▸ **Source document**:
---------------
Proof verification of $\lim_{x \to x_0} ( f(x) g(x) ) = km $ if $\lim_{x \to x_0}f(x) = k $ and $ \lim_{x \to x_0} g(x) = m$

Question

Suppose $f: A \subset \mathbb{R} \to \mathbb{R} $ and $g: A \subset \mathbb{R} \to \mathbb{R} $ such that $f(x) \to k$ and $g(x) \to m$. Let $\epsilon > 0$ for some $\epsilon \in \mathbb{R} $. Since $f(x) \to k$ and $g(x) \to m$, there are $\delta_f$ and $\delta_g$ such that $$0 < |x - x_0| <\delta_f \Rightarrow |f(x) - k| < \epsilon $$ and $$0 < |x - x_0| <\delta_f \Rightarrow |g(x) - m| < \epsilon $$. Let $\delta = min\{\delta_f, \delta_g\} $. Then we have: $$ 0 < |x - x_0| <\delta \Rightarrow |f(x) - k||g(x) - m| < \epsilon^2 $$. Observe now that, for any fixed $\epsilon$, both $f$ and $g$ are limited in this $\epsilon$-neighborhood of $x_0$. Therefore there are $L_f$ and $L_g$ (which depend on $\epsilon$ too) such that $\forall x (|f(x)| < L_f) \land \forall x (|g(x) < L_g)$, with $x \in B_\delta (x)\backslash \{x_0\} \subset A$.

We now expand the product $|f(x) - k||g(x) - m|$ (I will denote $f(x)$ by $f$, the same for $g(x)$, for the sake of my tired fingers): $$(1): \; |fg -kg -mf +km|;$$ Let $ C = (L_g k + L_f m)$. Then: $$(2): \; |fg - C/2 - C/2 +km| < \epsilon + |C| $$ $$(3): \; |fg - C/2 - (C/2 -km)| < \:...$$ Since $|a - b| ≥ |a|-|b|$, $$(4): \; |fg - C/2| - |C/2 -km| <\: ...$$ $$(5): \; |fg| - |C/2| - (|C/2| - |km|) <\:...$$ $$(6): \; |fg|+|km| < \epsilon + 2|C|$$ Since $|x| = |-x|$, $$(7): \; |fg| + |-km| < \epsilon + 2|C|$$ Since $|x + y| ≤ |x| + |y|$, $$(8): \; |fg - km| < \epsilon + 2|C|$$ Since each step respect the fact that the left side of the inequality is always decreasing, we conclude by $(8)$ that $fg \to km$.
---------------
▸ **Data lines**:
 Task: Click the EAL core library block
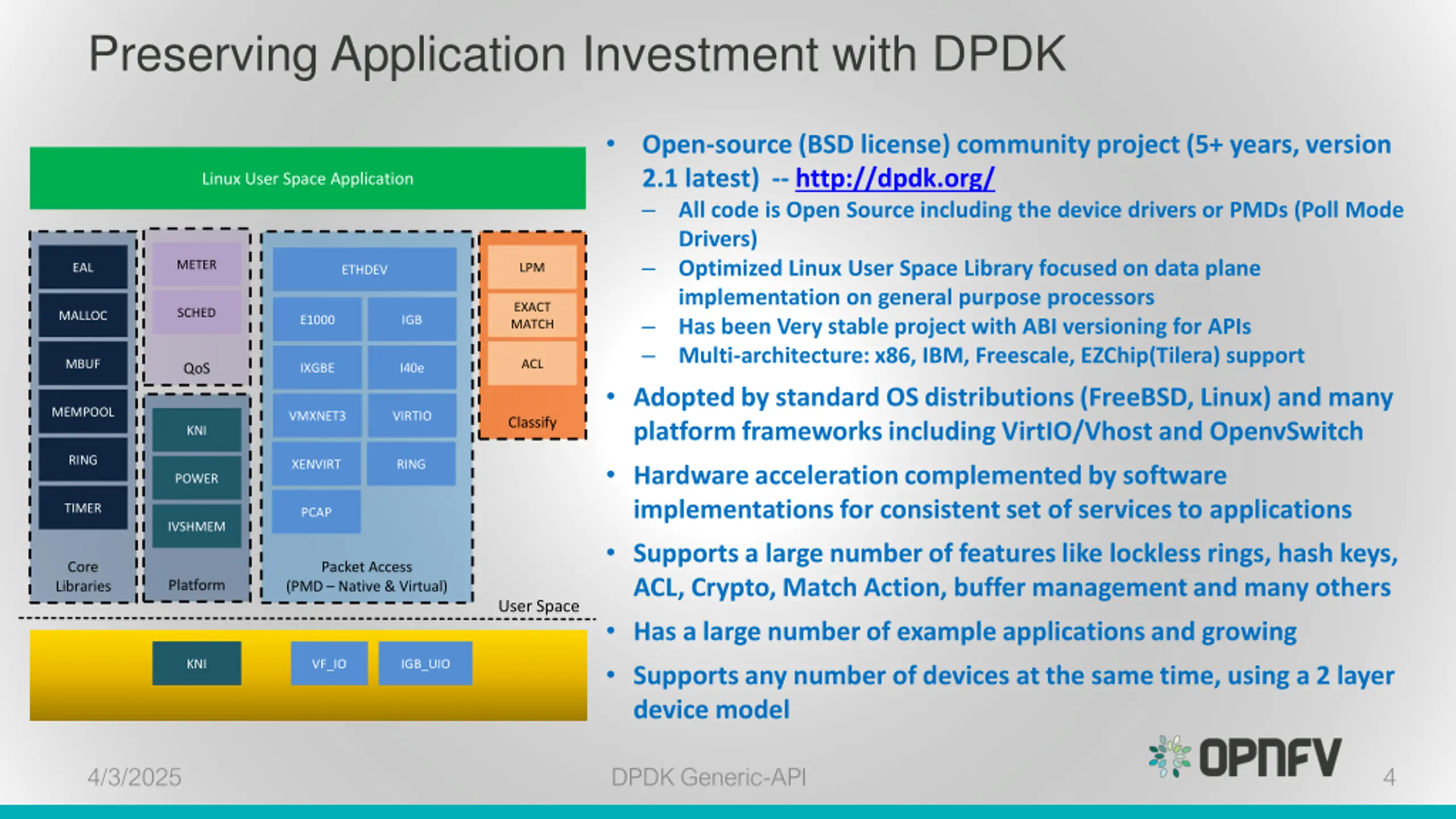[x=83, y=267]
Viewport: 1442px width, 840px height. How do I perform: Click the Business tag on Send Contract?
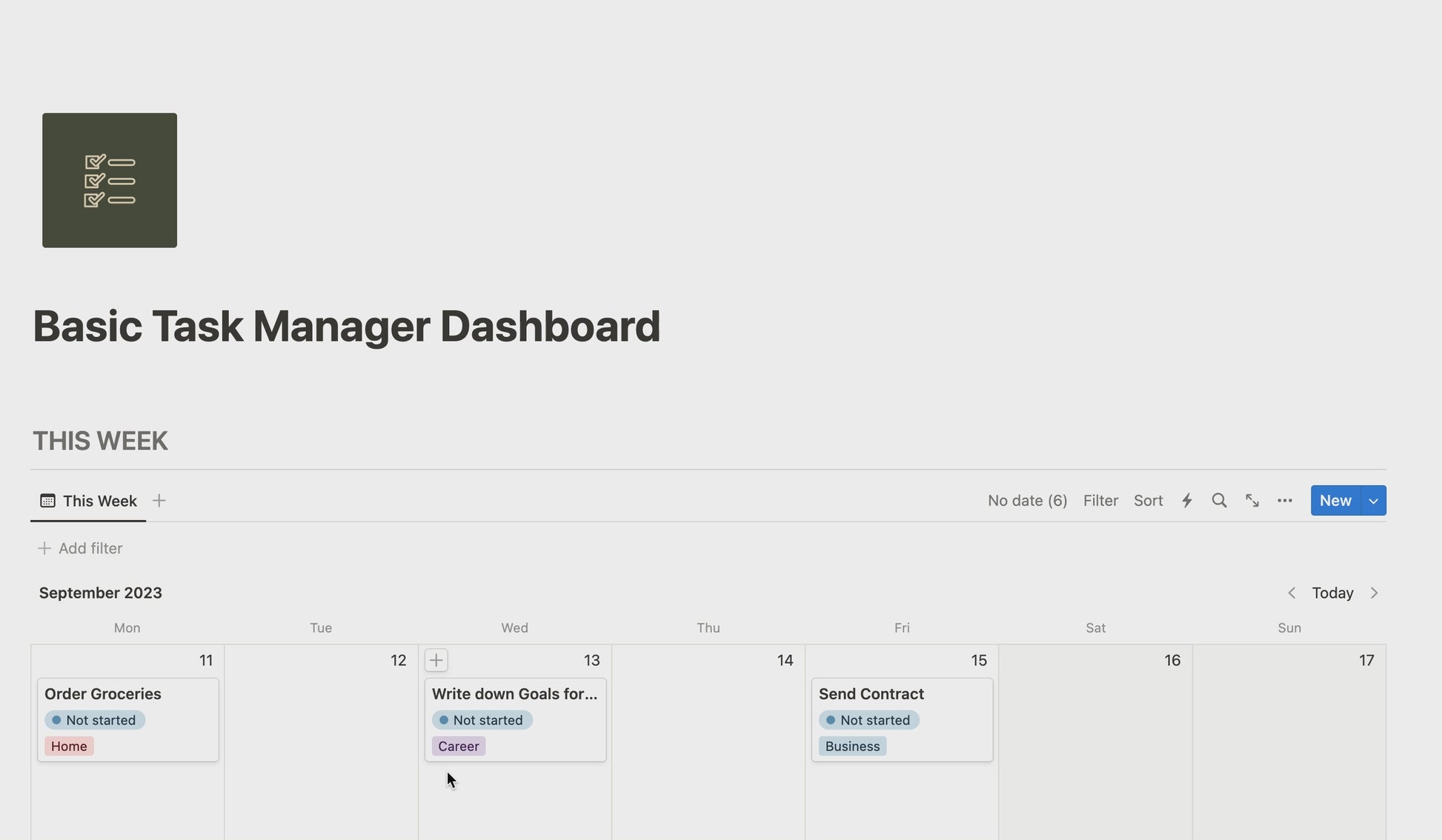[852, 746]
---------------
▸ **What to work on**:
a) Write out the part of the proof-verification post that begins at "We now expand" and ends after "that $fg \to km$.".
b) Answer these from the proof-verification post:
(i) How is δ defined in terms of δ_f and δ_g?
(ii) What expression is C set equal to?
(iii) Which inequality is cited to justify going from step (7) to step (8)?
c) List every absolute-value property that the proof-verification post introduces with "Since" to justify one of its numbered steps.
Rely only on the proof-verification post when completing this work.

▸ **Results of the exercise**:
a)
We now expand the product $|f(x) - k||g(x) - m|$ (I will denote $f(x)$ by $f$, the same for $g(x)$, for the sake of my tired fingers): $$(1): \; |fg -kg -mf +km|;$$ Let $ C = (L_g k + L_f m)$. Then: $$(2): \; |fg - C/2 - C/2 +km| < \epsilon + |C| $$ $$(3): \; |fg - C/2 - (C/2 -km)| < \:...$$ Since $|a - b| ≥ |a|-|b|$, $$(4): \; |fg - C/2| - |C/2 -km| <\: ...$$ $$(5): \; |fg| - |C/2| - (|C/2| - |km|) <\:...$$ $$(6): \; |fg|+|km| < \epsilon + 2|C|$$ Since $|x| = |-x|$, $$(7): \; |fg| + |-km| < \epsilon + 2|C|$$ Since $|x + y| ≤ |x| + |y|$, $$(8): \; |fg - km| < \epsilon + 2|C|$$ Since each step respect the fact that the left side of the inequality is always decreasing, we conclude by $(8)$ that $fg \to km$.

b)
(i) δ = min{δ_f, δ_g}
(ii) C = (L_g k + L_f m)
(iii) |x + y| ≤ |x| + |y|

c)
|a − b| ≥ |a| − |b|
|x| = |−x|
|x + y| ≤ |x| + |y|